Over four years ago, when Conan O’Brien began Conan Without Borders, a spinoff travel segment from his TBS late-night show Conan, it became clear that he was successfully separating himself from the parlor games and politics that occupied so much of late night’s real estate. And that was in 2015, when Donald Trump was still being mocked for thinking he could win the U.S. presidential election. After Trump was elected, he became an unfortunate, inescapable fixture in late night.
O’Brien, like his peers, still makes jokes about the president. But O’Brien, now the elder statesman of late night, has also responded to matters at home by increasing his international travels — not just as a reaction to Trump, but as a way to connect audiences to parts of the world they may have otherwise never seen.
And as fans of O’Brien know, he absolutely shines in his remote segments. From playing old-timey baseball to forming a hip new boy band to traveling to countries like Finland and Ireland in his NBC days, O’Brien’s on-location pieces are consistently hilarious. And in Conan Without Borders, he adds an educational component, giving glimpses into other cultures, while providing abbreviated history lessons for context.
What makes Conan Without Borders work so well is O’Brien’s innate ability to improvise, his willingness to make a fool of himself, and the show’s effort to tackle uncomfortable topics. Whether he’s speaking with refugees, covering the turmoil at the West Bank, or hearing about the permanent effects of a genocide on a country’s people, O’Brien sympathetically and sensitively discusses the topics rather than mocking or avoiding them.
The cast of characters who join O’Brien have also become perfect comedic partners for the traveling host. Fan favorites like Sona Movsesian, Flula Borg, Jordan Schlansky, and Steven Yeun all perfectly complement O’Brien in their respective episodes.
By the end of 2015, O’Brien visited two countries for the show, Cuba and Armenia. Since then he’s filmed in 11 additional countries, including Ghana, which premiered just last night. Though they are all worth watching, here is the official ranking of each special:
13. Qatar (2016)
When Michelle Obama asked O’Brien if he’d put on a show for the troops, the host immediately agreed and traveled overseas to spend a week at Al Udeid Air Base in Qatar, the headquarters for the U.S central command who run and coordinate air and ground campaigns in Iraq, Syria, and Afghanistan. The episode begins with an insane 3-D reenactment of O’Brien’s flight with Obama. Since they couldn’t bring a camera on the plane, the animation shows the host spilling his vodka causing the plane to malfunction, Obama landing the plane herself, O’Brien ejecting his seat, landing on a boat, working on the boat, only to be kidnapped by bandits and rescued by Obama.
While it’s fun watching O’Brien train with a K9 unit, asking if military dogs would attack him if he were holding Cialis and antidepressants, and seeing Obama demand the host give her 50 push-ups, the episode doesn’t hit the same stride as so many of the others do.

Listed entries:

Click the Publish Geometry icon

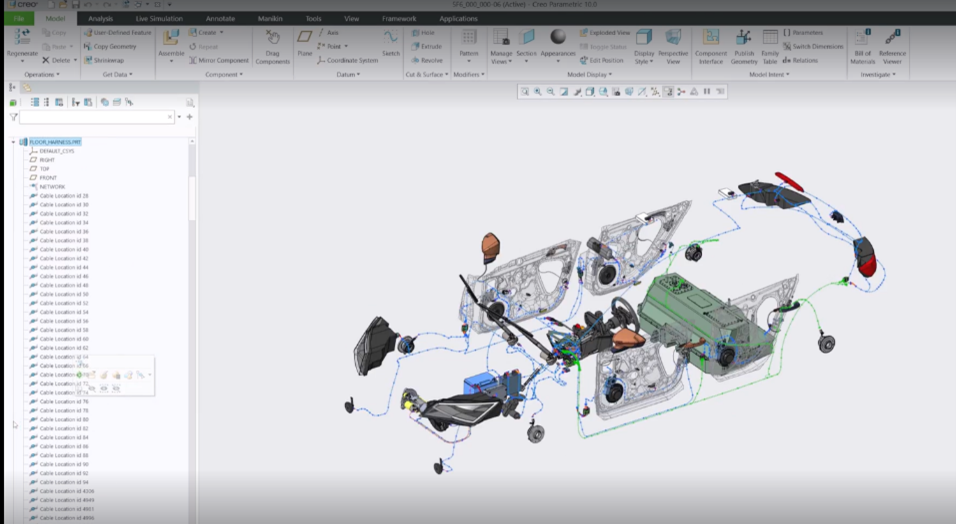tap(743, 38)
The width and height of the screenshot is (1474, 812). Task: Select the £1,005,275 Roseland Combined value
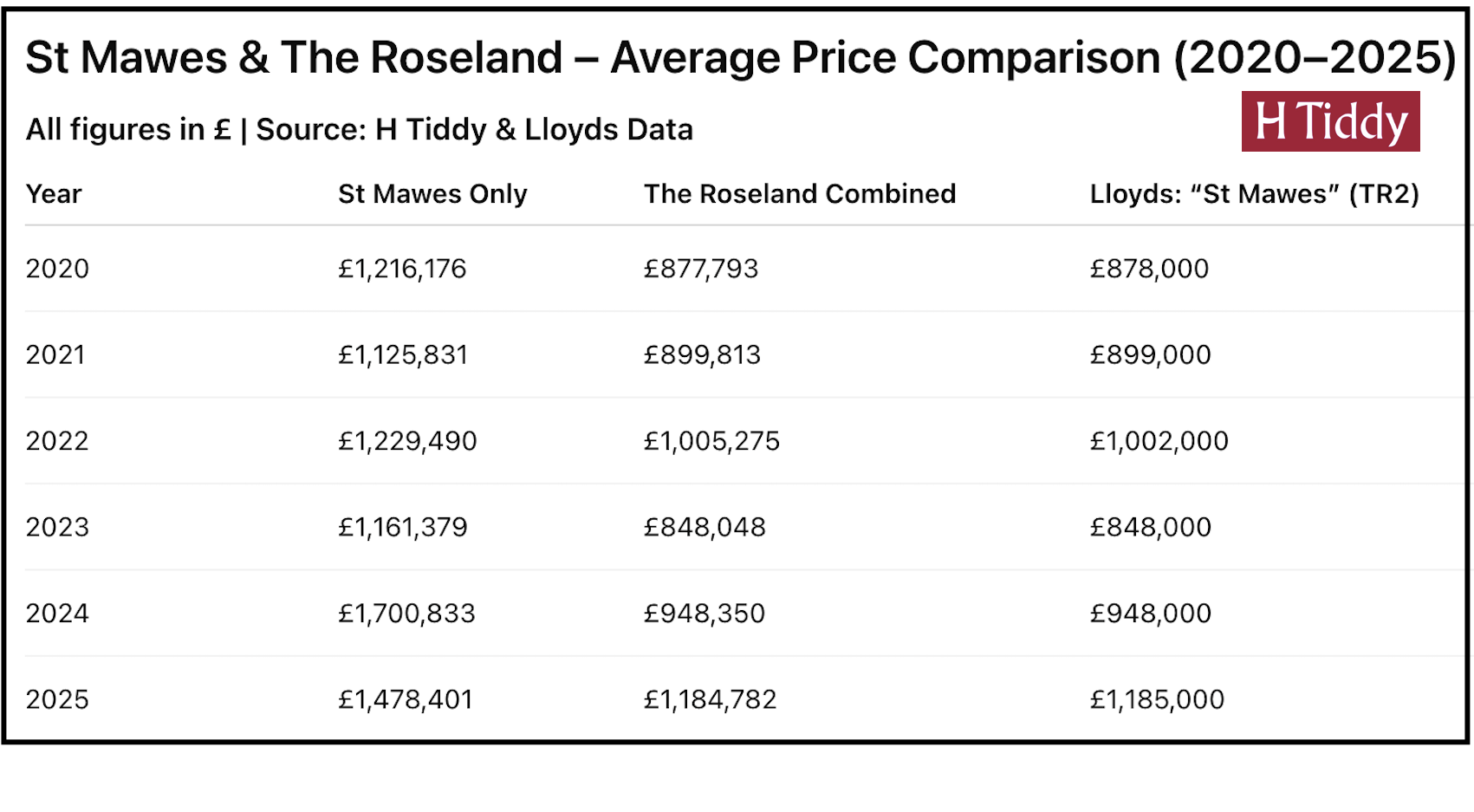pyautogui.click(x=711, y=441)
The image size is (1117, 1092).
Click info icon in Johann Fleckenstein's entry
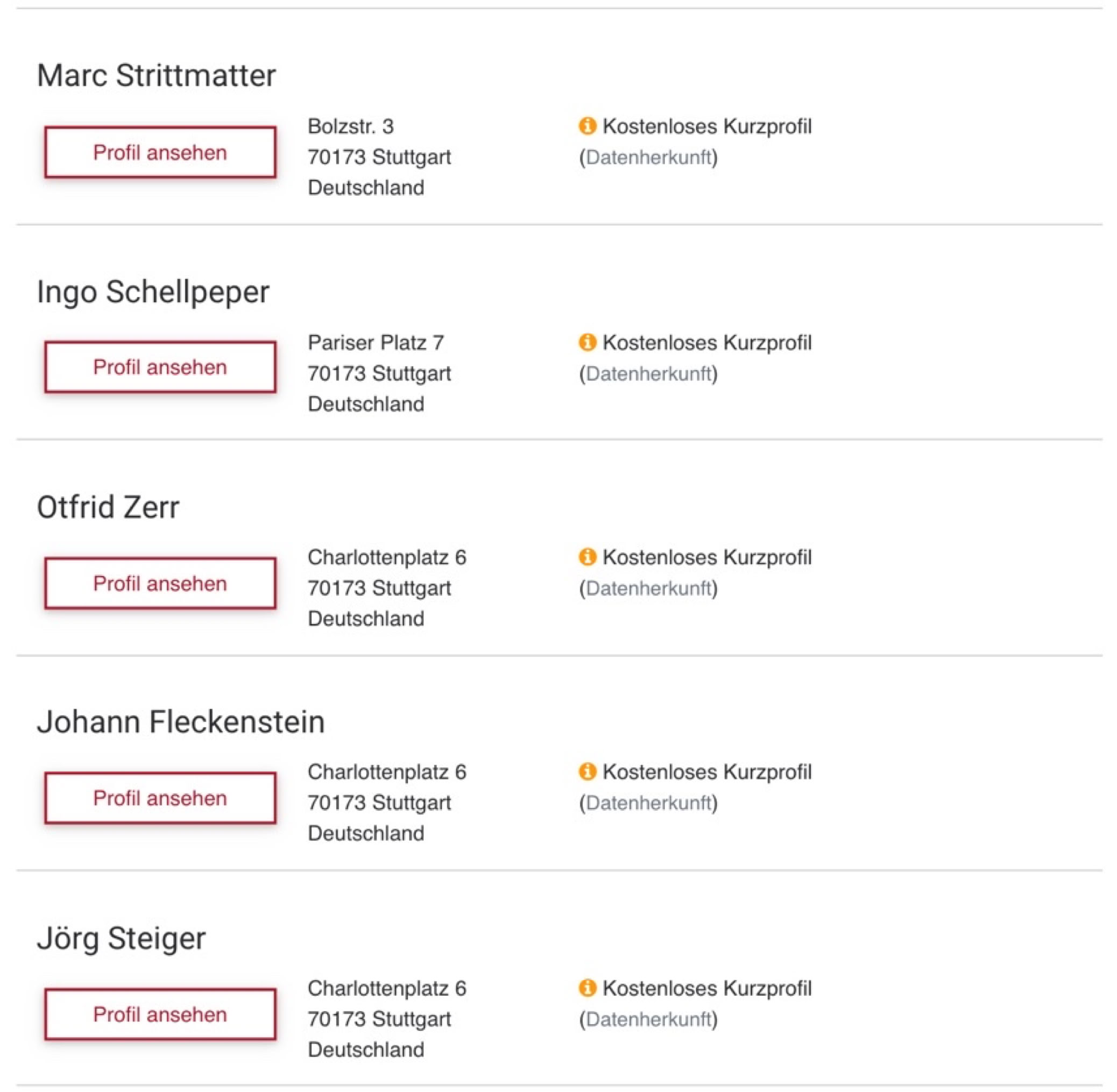(x=587, y=772)
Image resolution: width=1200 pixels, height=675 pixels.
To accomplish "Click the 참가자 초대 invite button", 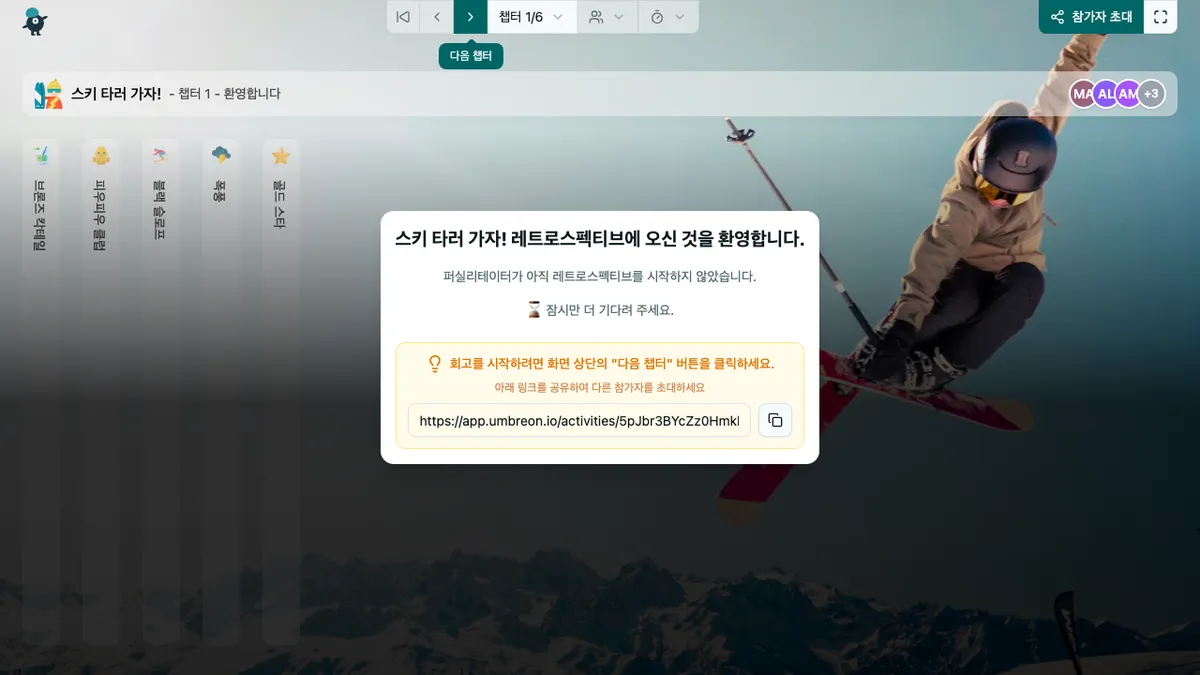I will pyautogui.click(x=1091, y=17).
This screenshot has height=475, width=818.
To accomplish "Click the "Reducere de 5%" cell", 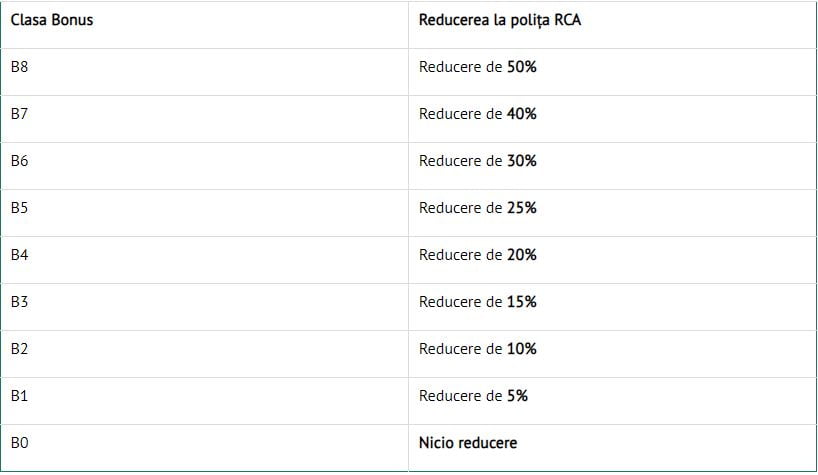I will pyautogui.click(x=474, y=396).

Aim of the task: Update the article on Conan Without Borders from "The cast of" to "13. Qatar (2016)", inclusive, writing "comic foils" in place of "comedic partners", and give that stretch of the article again.

Solved problem:
The cast of characters who join O’Brien have also become perfect comic foils for the traveling host. Fan favorites like Sona Movsesian, Flula Borg, Jordan Schlansky, and Steven Yeun all perfectly complement O’Brien in their respective episodes.
By the end of 2015, O’Brien visited two countries for the show, Cuba and Armenia. Since then he’s filmed in 11 additional countries, including Ghana, which premiered just last night. Though they are all worth watching, here is the official ranking of each special:
13. Qatar (2016)